On Wednesday, he was arrested and charged with filing false property records. But Barreto, 48, says he was surprised when police showed up at his boyfriend's apartment with guns and bullet-proof shields. As far as he is concerned, it should be a civil case, not a criminal one.
"I said 'Oh, I thought you were doing something for Valentine's Day to spice up the relationship until I saw the female officers,'" Barreto recalled telling his boyfriend.
Barreto's indictment on fraud and criminal contempt charges is just the latest chapter in the years-long legal saga that began when he and his boyfriend paid about $200 to rent one of the more than 1,000 rooms in the towering Art Deco structure built in 1930.
Barreto says he had just moved to New York from Los Angeles when his boyfriend told him about a loophole that allows occupants of single rooms in buildings constructed before 1969 to demand a six-month lease. Barreto claimed that because he'd paid for a night in the hotel, he counted as a tenant.
He asked for a lease and the hotel promptly kicked him out.
"So I went to court the next day. The judge denied. I appealed to the (state) Supreme Court and I won the appeal," Barreto said, adding that at a crucial point in the case, lawyers for the building's owners didn't show up, allowing him to win by default.
The judge ordered the hotel to give Baretto a key. He said he lived there until July 2023 without paying any rent because the building's owners never wanted to negotiate a lease with him, but they couldn't kick him out.
Manhattan prosecutors acknowledge that the housing court gave Barreto "possession" of his room. But they say he didn't stop there: In 2019, he uploaded a fake deed to a city website, purporting to transfer ownership of the entire building to himself from the Holy Spirit Association for the Unification of World Christianity, which bought the property in 1976. The church was founded in South Korea by a self-proclaimed messiah, the late Rev. Sun Myung Moon.
Barreto then tried to charge various entities as the owner of the building "including demanding rent from one of the hotel's tenants, registering the hotel under his name with the New York City Department of Environmental Protection for water and sewage payments, and demanding the hotel's bank transfer its accounts to him," the prosecutor's office said in the statement.
"As alleged, Mickey Barreto repeatedly and fraudulently claimed ownership of one of the City's most iconic landmarks, the New Yorker Hotel," said Manhattan District Attorney Alvin Bragg.
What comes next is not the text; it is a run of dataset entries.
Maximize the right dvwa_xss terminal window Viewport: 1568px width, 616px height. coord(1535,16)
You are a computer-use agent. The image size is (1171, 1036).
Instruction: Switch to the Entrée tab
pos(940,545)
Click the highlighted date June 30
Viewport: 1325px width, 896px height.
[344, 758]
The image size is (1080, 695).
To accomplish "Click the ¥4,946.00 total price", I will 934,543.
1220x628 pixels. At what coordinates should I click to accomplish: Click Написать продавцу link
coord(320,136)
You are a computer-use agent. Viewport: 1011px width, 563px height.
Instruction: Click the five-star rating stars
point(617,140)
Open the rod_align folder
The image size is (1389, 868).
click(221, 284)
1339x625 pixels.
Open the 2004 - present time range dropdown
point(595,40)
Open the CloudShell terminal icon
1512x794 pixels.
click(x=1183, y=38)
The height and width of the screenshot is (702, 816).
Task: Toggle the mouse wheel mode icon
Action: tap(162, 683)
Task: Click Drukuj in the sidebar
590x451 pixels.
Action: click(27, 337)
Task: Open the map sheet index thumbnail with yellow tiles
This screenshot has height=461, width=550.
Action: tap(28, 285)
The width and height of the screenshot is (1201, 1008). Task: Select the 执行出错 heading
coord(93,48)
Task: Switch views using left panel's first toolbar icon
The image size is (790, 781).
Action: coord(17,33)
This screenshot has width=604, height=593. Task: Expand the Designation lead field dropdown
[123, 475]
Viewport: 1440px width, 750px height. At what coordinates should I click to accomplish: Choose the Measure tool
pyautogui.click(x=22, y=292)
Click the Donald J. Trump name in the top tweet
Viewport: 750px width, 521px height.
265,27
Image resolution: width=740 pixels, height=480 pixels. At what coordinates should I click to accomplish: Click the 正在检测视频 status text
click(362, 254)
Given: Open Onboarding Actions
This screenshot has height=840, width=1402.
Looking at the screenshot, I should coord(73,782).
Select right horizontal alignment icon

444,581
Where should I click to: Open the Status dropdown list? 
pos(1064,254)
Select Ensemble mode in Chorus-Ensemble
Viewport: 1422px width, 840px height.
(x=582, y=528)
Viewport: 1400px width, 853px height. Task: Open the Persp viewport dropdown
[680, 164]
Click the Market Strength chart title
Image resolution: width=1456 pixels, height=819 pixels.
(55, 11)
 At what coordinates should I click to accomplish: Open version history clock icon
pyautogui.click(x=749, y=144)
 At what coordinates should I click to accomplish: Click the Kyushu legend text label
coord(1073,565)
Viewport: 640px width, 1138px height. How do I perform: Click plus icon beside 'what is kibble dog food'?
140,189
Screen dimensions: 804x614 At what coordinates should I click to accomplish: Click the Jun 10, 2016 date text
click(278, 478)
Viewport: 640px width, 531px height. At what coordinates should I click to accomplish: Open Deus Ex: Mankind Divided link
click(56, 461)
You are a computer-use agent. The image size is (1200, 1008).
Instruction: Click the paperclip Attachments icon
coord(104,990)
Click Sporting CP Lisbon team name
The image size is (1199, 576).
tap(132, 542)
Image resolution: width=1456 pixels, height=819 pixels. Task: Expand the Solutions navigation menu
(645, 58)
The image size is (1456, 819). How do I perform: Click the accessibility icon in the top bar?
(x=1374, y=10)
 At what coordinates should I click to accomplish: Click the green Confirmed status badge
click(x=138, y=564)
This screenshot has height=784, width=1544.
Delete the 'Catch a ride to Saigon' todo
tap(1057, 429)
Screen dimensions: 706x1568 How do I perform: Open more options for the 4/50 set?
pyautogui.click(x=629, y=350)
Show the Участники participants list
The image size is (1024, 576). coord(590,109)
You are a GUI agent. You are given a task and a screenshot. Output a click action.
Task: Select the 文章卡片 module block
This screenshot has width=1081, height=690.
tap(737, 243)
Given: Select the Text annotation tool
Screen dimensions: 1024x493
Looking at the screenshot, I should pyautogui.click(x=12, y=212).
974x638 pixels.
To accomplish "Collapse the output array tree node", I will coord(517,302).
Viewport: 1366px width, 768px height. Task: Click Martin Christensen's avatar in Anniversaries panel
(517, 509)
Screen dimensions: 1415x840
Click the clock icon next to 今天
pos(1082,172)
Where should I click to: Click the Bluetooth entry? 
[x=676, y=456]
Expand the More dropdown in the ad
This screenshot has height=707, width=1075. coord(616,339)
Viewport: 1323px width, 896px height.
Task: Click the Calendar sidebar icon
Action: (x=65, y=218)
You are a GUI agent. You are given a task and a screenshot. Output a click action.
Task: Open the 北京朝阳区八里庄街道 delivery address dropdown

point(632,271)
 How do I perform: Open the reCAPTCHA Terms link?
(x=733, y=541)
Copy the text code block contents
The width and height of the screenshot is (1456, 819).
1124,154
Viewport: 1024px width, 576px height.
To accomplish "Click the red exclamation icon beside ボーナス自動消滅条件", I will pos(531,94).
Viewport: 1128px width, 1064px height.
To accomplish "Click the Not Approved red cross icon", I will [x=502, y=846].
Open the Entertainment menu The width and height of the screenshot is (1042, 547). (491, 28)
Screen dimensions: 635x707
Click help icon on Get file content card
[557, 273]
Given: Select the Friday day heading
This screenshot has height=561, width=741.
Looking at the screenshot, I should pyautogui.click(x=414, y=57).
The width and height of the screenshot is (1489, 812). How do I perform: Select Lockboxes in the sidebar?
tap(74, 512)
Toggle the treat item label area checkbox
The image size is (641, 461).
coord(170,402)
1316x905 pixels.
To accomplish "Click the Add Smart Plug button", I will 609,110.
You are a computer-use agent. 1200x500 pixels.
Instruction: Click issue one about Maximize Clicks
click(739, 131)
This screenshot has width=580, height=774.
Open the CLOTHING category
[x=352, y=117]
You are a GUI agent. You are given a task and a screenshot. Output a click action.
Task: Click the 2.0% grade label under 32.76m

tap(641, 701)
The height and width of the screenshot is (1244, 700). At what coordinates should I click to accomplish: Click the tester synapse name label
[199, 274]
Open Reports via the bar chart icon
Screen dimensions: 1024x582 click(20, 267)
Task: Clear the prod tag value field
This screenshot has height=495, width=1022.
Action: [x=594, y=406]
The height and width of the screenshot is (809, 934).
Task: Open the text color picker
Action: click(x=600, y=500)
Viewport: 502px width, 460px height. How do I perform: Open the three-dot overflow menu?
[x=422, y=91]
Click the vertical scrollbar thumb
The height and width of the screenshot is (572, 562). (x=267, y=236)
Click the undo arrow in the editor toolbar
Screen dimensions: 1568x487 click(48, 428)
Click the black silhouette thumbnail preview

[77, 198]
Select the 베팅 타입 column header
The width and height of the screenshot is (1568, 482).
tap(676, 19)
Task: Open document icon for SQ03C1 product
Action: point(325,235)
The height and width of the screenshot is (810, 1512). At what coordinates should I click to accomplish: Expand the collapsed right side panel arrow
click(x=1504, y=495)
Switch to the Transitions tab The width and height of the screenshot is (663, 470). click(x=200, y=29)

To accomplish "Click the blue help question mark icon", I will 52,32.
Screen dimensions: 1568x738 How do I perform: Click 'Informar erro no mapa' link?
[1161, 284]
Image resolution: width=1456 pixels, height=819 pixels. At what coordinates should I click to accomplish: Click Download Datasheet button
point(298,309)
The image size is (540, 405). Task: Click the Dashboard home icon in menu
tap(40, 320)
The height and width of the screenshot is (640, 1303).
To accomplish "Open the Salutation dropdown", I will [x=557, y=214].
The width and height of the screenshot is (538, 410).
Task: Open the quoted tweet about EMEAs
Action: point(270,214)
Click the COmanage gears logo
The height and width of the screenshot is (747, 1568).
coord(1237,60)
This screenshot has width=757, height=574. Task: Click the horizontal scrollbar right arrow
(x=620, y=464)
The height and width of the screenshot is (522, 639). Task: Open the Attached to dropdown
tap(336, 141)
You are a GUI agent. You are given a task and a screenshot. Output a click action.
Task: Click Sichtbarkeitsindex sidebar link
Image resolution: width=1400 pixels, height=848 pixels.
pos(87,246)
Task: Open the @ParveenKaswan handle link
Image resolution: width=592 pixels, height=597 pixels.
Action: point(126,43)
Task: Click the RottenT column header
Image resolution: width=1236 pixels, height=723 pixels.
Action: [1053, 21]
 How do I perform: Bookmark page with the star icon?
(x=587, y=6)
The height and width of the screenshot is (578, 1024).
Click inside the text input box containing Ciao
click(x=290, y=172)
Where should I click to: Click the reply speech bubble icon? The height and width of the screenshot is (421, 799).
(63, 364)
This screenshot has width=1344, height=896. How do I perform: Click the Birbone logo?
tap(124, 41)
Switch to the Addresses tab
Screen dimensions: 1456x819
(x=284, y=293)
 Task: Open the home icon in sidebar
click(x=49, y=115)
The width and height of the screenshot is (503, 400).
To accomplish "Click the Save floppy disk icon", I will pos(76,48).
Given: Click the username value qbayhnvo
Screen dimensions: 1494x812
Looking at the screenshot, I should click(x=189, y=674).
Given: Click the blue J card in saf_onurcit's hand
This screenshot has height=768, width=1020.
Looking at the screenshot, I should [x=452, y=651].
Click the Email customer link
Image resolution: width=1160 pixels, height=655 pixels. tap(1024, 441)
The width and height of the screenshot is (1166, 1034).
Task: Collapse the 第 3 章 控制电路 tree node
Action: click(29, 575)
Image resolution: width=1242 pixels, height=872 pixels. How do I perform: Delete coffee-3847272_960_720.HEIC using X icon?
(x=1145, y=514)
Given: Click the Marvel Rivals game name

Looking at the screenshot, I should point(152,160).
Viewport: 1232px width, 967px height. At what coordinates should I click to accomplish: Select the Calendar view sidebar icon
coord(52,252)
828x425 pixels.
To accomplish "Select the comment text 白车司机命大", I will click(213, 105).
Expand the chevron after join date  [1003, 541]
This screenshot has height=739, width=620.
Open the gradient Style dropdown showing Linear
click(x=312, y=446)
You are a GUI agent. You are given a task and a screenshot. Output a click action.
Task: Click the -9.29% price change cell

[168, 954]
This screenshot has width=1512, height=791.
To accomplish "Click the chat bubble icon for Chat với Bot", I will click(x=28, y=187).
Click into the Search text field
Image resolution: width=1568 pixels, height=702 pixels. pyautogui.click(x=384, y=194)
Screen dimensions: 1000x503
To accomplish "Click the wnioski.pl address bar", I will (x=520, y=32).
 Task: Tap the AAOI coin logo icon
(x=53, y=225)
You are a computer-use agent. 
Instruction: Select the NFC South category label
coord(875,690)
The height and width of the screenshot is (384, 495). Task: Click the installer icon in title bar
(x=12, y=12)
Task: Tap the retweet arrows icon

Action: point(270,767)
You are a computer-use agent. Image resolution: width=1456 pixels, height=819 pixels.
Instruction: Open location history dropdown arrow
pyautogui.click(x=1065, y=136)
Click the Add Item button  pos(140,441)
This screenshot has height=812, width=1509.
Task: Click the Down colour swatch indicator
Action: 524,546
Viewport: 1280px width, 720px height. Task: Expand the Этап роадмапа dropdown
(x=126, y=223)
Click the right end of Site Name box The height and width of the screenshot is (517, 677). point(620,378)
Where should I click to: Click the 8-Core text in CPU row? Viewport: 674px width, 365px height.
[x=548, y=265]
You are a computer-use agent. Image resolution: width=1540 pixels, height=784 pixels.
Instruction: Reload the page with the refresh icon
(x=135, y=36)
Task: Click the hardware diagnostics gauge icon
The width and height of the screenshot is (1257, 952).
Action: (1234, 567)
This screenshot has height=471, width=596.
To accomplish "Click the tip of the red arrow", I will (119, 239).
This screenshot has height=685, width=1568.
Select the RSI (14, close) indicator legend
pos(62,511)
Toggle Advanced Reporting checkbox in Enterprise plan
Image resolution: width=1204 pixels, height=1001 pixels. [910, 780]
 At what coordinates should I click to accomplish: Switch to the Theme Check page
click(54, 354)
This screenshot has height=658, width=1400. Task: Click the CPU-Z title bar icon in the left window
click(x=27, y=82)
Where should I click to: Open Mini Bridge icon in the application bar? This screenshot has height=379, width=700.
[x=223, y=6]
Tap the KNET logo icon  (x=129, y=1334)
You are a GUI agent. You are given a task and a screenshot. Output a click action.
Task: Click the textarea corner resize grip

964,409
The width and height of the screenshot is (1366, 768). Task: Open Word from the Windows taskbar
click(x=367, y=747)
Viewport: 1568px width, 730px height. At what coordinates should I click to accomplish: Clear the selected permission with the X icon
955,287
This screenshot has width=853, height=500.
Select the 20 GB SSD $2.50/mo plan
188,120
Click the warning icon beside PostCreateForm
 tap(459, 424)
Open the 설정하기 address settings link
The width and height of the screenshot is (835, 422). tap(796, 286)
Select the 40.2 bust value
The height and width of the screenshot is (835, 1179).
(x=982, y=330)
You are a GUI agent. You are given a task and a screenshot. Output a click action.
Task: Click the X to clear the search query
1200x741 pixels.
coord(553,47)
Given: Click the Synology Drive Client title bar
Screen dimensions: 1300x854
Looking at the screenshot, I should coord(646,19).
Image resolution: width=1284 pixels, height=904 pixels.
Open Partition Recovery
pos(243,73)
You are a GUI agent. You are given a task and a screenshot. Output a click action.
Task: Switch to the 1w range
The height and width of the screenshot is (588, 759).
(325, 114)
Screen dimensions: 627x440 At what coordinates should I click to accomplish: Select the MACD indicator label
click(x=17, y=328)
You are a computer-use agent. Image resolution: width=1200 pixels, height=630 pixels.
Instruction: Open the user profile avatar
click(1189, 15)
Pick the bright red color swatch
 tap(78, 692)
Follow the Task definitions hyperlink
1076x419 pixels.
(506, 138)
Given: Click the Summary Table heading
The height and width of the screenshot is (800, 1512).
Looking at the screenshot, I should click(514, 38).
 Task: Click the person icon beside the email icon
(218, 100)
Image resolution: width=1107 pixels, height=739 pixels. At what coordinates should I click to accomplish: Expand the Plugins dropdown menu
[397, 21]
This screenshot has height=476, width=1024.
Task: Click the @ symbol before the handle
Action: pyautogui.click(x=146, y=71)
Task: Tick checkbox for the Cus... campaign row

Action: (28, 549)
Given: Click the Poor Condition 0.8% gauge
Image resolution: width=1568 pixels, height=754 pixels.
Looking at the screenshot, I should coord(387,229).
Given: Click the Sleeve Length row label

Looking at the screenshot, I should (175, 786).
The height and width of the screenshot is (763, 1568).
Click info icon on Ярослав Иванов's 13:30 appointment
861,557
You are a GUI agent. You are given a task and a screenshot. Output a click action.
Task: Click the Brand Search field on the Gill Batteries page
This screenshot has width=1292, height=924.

Located a block from Madison Square Garden and Penn Station, the New Yorker has never been among the city's most glamorous hotels, but it has long been among its largest. Its huge, red "New Yorker" sign makes it an oft-photographed landmark. Inventor Nikola Tesla lived at the hotel for for a decade. NBC broadcasted from the hotel's Terrace Room. Boxers, including Muhammad Ali, stayed there when they had bouts at the Garden. It closed as a hotel in 1972 and was used for years for church purposes before part of the building reopened as a hotel in 1994.
The Unification Church sued Barreto in 2019 over the deed claim, including his representations on LinkedIn as the building's owner. The case is ongoing, but a judge ruled that Barreto can't portray himself as the owner in the meantime.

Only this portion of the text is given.